Pixel coordinate grounding data:

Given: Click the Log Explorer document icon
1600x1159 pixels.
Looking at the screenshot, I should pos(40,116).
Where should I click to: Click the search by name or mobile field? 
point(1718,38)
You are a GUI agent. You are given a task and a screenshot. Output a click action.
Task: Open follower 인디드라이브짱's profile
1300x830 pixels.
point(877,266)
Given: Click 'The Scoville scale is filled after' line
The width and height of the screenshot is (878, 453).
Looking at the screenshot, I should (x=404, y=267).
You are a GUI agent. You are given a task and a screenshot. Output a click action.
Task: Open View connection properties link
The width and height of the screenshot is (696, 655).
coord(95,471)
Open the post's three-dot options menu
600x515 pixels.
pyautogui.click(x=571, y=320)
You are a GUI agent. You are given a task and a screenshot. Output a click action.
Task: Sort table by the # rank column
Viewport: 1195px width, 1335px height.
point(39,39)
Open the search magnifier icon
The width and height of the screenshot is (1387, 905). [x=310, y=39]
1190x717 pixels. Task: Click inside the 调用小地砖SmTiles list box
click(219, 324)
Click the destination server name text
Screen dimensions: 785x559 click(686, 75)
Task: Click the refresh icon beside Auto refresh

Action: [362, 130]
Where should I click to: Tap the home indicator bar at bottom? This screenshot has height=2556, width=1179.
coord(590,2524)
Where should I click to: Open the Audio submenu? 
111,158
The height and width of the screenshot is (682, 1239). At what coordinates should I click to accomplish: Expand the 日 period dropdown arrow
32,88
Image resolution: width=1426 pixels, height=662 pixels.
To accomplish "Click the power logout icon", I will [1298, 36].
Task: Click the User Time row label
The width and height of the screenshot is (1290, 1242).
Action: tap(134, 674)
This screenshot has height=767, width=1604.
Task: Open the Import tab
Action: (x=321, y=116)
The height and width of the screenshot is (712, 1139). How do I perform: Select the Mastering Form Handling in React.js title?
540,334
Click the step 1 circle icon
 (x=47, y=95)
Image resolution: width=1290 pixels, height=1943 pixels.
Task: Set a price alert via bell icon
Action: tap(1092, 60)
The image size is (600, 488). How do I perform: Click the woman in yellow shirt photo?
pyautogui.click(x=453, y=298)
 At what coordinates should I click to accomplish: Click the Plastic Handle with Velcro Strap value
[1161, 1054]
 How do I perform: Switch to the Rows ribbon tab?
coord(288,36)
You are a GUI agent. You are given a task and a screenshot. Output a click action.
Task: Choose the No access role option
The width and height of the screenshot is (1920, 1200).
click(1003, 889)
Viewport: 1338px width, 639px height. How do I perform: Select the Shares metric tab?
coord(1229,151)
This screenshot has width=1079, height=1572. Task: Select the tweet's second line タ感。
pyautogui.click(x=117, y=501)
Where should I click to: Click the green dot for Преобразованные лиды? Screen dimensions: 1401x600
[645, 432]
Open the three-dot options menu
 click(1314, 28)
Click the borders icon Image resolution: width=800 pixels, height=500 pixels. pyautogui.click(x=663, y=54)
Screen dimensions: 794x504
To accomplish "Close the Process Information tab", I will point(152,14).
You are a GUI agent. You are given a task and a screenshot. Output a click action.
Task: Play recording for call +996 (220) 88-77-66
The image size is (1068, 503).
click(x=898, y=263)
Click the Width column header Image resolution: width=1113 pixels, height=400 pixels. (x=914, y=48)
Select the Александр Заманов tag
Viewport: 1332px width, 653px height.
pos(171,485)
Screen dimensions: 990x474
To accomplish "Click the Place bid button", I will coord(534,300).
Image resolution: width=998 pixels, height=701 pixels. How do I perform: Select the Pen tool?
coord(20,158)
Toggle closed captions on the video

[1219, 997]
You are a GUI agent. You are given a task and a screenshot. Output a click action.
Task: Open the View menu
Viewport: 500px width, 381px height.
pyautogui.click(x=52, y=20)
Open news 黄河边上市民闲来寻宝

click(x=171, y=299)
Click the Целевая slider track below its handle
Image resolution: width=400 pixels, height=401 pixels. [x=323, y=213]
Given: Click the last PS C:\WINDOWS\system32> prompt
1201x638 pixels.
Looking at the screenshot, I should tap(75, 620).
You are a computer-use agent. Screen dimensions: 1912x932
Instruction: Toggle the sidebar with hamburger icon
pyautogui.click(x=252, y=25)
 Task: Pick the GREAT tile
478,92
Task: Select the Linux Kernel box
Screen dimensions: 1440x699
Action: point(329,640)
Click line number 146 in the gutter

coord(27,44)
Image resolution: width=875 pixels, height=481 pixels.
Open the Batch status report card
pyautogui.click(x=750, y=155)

• _Exercise directions_
In the answer, each line of the data must appear exactly as written.

• _Task output_
Given: Click the Log Explorer document icon
1600x1159 pixels.
Looking at the screenshot, I should pos(40,116).
Where should I click to: Click the search by name or mobile field? 
point(1718,38)
You are a GUI agent. You are given a task and a screenshot. Output a click action.
Task: Open follower 인디드라이브짱's profile
1300x830 pixels.
point(877,266)
Given: Click 'The Scoville scale is filled after' line
The width and height of the screenshot is (878, 453).
Looking at the screenshot, I should (x=404, y=267).
You are a GUI agent. You are given a task and a screenshot. Output a click action.
Task: Open View connection properties link
The width and height of the screenshot is (696, 655).
coord(95,471)
Open the post's three-dot options menu
600x515 pixels.
pyautogui.click(x=571, y=320)
You are a GUI agent. You are given a task and a screenshot. Output a click action.
Task: Sort table by the # rank column
Viewport: 1195px width, 1335px height.
point(39,39)
Open the search magnifier icon
The width and height of the screenshot is (1387, 905). [x=310, y=39]
1190x717 pixels. Task: Click inside the 调用小地砖SmTiles list box
click(219, 324)
Click the destination server name text
Screen dimensions: 785x559 click(686, 75)
Task: Click the refresh icon beside Auto refresh

Action: [362, 130]
Where should I click to: Tap the home indicator bar at bottom? This screenshot has height=2556, width=1179.
coord(590,2524)
Where should I click to: Open the Audio submenu? 
111,158
The height and width of the screenshot is (682, 1239). At what coordinates should I click to accomplish: Expand the 日 period dropdown arrow
32,88
Image resolution: width=1426 pixels, height=662 pixels.
To accomplish "Click the power logout icon", I will [1298, 36].
Task: Click the User Time row label
The width and height of the screenshot is (1290, 1242).
Action: tap(134, 674)
This screenshot has height=767, width=1604.
Task: Open the Import tab
Action: (x=321, y=116)
The height and width of the screenshot is (712, 1139). How do I perform: Select the Mastering Form Handling in React.js title?
540,334
Click the step 1 circle icon
 (x=47, y=95)
Image resolution: width=1290 pixels, height=1943 pixels.
Task: Set a price alert via bell icon
Action: tap(1092, 60)
The image size is (600, 488). How do I perform: Click the woman in yellow shirt photo?
pyautogui.click(x=453, y=298)
 At what coordinates should I click to accomplish: Click the Plastic Handle with Velcro Strap value
[1161, 1054]
 How do I perform: Switch to the Rows ribbon tab?
coord(288,36)
You are a GUI agent. You are given a task and a screenshot. Output a click action.
Task: Choose the No access role option
The width and height of the screenshot is (1920, 1200).
click(1003, 889)
Viewport: 1338px width, 639px height. How do I perform: Select the Shares metric tab?
coord(1229,151)
This screenshot has width=1079, height=1572. Task: Select the tweet's second line タ感。
pyautogui.click(x=117, y=501)
Where should I click to: Click the green dot for Преобразованные лиды? Screen dimensions: 1401x600
[645, 432]
Open the three-dot options menu
 click(1314, 28)
Click the borders icon Image resolution: width=800 pixels, height=500 pixels. pyautogui.click(x=663, y=54)
Screen dimensions: 794x504
To accomplish "Close the Process Information tab", I will point(152,14).
You are a GUI agent. You are given a task and a screenshot. Output a click action.
Task: Play recording for call +996 (220) 88-77-66
The image size is (1068, 503).
click(x=898, y=263)
Click the Width column header Image resolution: width=1113 pixels, height=400 pixels. (x=914, y=48)
Select the Александр Заманов tag
Viewport: 1332px width, 653px height.
pos(171,485)
Screen dimensions: 990x474
To accomplish "Click the Place bid button", I will coord(534,300).
Image resolution: width=998 pixels, height=701 pixels. How do I perform: Select the Pen tool?
coord(20,158)
Toggle closed captions on the video

[1219, 997]
You are a GUI agent. You are given a task and a screenshot. Output a click action.
Task: Open the View menu
Viewport: 500px width, 381px height.
pyautogui.click(x=52, y=20)
Open news 黄河边上市民闲来寻宝

click(x=171, y=299)
Click the Целевая slider track below its handle
Image resolution: width=400 pixels, height=401 pixels. [x=323, y=213]
Given: Click the last PS C:\WINDOWS\system32> prompt
1201x638 pixels.
Looking at the screenshot, I should tap(75, 620).
You are a computer-use agent. Screen dimensions: 1912x932
Instruction: Toggle the sidebar with hamburger icon
pyautogui.click(x=252, y=25)
 Task: Pick the GREAT tile
478,92
Task: Select the Linux Kernel box
Screen dimensions: 1440x699
Action: point(329,640)
Click line number 146 in the gutter

coord(27,44)
Image resolution: width=875 pixels, height=481 pixels.
Open the Batch status report card
pyautogui.click(x=750, y=155)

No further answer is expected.